## RECORDS PROVIDED:

####################

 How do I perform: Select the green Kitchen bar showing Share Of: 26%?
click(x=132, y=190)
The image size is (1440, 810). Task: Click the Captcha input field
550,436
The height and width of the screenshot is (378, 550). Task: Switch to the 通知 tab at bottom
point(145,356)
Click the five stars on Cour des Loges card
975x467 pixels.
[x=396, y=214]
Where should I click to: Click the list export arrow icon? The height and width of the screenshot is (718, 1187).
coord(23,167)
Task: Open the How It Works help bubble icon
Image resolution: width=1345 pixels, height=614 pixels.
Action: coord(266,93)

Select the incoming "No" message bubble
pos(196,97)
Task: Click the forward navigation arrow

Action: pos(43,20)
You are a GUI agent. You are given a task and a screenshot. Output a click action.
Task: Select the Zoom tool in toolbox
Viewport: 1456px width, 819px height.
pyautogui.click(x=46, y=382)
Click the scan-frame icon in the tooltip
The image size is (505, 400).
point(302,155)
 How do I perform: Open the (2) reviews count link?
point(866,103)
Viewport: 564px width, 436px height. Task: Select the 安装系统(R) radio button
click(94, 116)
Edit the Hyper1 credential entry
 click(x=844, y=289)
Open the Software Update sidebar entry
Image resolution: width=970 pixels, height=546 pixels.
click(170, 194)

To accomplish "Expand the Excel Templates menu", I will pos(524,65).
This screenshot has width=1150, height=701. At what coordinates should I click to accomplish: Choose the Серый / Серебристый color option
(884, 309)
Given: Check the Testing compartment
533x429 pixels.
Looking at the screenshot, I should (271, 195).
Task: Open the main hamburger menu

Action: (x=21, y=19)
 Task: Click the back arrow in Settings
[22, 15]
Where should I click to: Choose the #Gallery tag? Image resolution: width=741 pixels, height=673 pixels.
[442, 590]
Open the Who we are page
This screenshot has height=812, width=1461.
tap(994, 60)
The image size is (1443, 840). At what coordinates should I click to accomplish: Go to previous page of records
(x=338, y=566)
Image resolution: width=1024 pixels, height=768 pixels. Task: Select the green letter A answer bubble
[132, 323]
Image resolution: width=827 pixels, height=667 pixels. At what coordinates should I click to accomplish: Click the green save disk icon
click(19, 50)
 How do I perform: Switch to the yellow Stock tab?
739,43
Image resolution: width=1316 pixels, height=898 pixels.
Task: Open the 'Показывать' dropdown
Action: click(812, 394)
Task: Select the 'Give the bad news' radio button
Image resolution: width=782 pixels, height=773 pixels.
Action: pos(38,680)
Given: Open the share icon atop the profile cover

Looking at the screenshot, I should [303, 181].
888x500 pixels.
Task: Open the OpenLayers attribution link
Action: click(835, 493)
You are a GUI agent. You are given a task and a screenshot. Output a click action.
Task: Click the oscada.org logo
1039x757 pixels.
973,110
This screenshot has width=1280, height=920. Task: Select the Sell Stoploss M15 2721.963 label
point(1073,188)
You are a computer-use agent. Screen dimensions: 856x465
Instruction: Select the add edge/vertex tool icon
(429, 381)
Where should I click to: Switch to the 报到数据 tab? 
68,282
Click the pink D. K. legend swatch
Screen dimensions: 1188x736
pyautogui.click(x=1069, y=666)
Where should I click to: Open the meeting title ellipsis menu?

####################

## PROMPT:
Reproduce the listing shown above in its entirety, exactly.

## TASK OUTPUT:
 How do I perform: Select the green Kitchen bar showing Share Of: 26%?
click(x=132, y=190)
The image size is (1440, 810). Task: Click the Captcha input field
550,436
The height and width of the screenshot is (378, 550). Task: Switch to the 通知 tab at bottom
point(145,356)
Click the five stars on Cour des Loges card
975x467 pixels.
[x=396, y=214]
Where should I click to: Click the list export arrow icon? The height and width of the screenshot is (718, 1187).
coord(23,167)
Task: Open the How It Works help bubble icon
Image resolution: width=1345 pixels, height=614 pixels.
Action: coord(266,93)

Select the incoming "No" message bubble
pos(196,97)
Task: Click the forward navigation arrow

Action: pos(43,20)
You are a GUI agent. You are given a task and a screenshot. Output a click action.
Task: Select the Zoom tool in toolbox
Viewport: 1456px width, 819px height.
pyautogui.click(x=46, y=382)
Click the scan-frame icon in the tooltip
The image size is (505, 400).
point(302,155)
 How do I perform: Open the (2) reviews count link?
point(866,103)
Viewport: 564px width, 436px height. Task: Select the 安装系统(R) radio button
click(94, 116)
Edit the Hyper1 credential entry
 click(x=844, y=289)
Open the Software Update sidebar entry
Image resolution: width=970 pixels, height=546 pixels.
click(170, 194)

To accomplish "Expand the Excel Templates menu", I will pos(524,65).
This screenshot has width=1150, height=701. At what coordinates should I click to accomplish: Choose the Серый / Серебристый color option
(884, 309)
Given: Check the Testing compartment
533x429 pixels.
Looking at the screenshot, I should (271, 195).
Task: Open the main hamburger menu

Action: (x=21, y=19)
 Task: Click the back arrow in Settings
[22, 15]
Where should I click to: Choose the #Gallery tag? Image resolution: width=741 pixels, height=673 pixels.
[442, 590]
Open the Who we are page
This screenshot has height=812, width=1461.
tap(994, 60)
The image size is (1443, 840). At what coordinates should I click to accomplish: Go to previous page of records
(x=338, y=566)
Image resolution: width=1024 pixels, height=768 pixels. Task: Select the green letter A answer bubble
[132, 323]
Image resolution: width=827 pixels, height=667 pixels. At what coordinates should I click to accomplish: Click the green save disk icon
click(19, 50)
 How do I perform: Switch to the yellow Stock tab?
739,43
Image resolution: width=1316 pixels, height=898 pixels.
Task: Open the 'Показывать' dropdown
Action: click(812, 394)
Task: Select the 'Give the bad news' radio button
Image resolution: width=782 pixels, height=773 pixels.
Action: pos(38,680)
Given: Open the share icon atop the profile cover

Looking at the screenshot, I should [303, 181].
888x500 pixels.
Task: Open the OpenLayers attribution link
Action: click(835, 493)
You are a GUI agent. You are given a task and a screenshot. Output a click action.
Task: Click the oscada.org logo
1039x757 pixels.
973,110
This screenshot has width=1280, height=920. Task: Select the Sell Stoploss M15 2721.963 label
point(1073,188)
You are a computer-use agent. Screen dimensions: 856x465
Instruction: Select the add edge/vertex tool icon
(429, 381)
Where should I click to: Switch to the 报到数据 tab? 
68,282
Click the pink D. K. legend swatch
Screen dimensions: 1188x736
pyautogui.click(x=1069, y=666)
Where should I click to: Open the meeting title ellipsis menu?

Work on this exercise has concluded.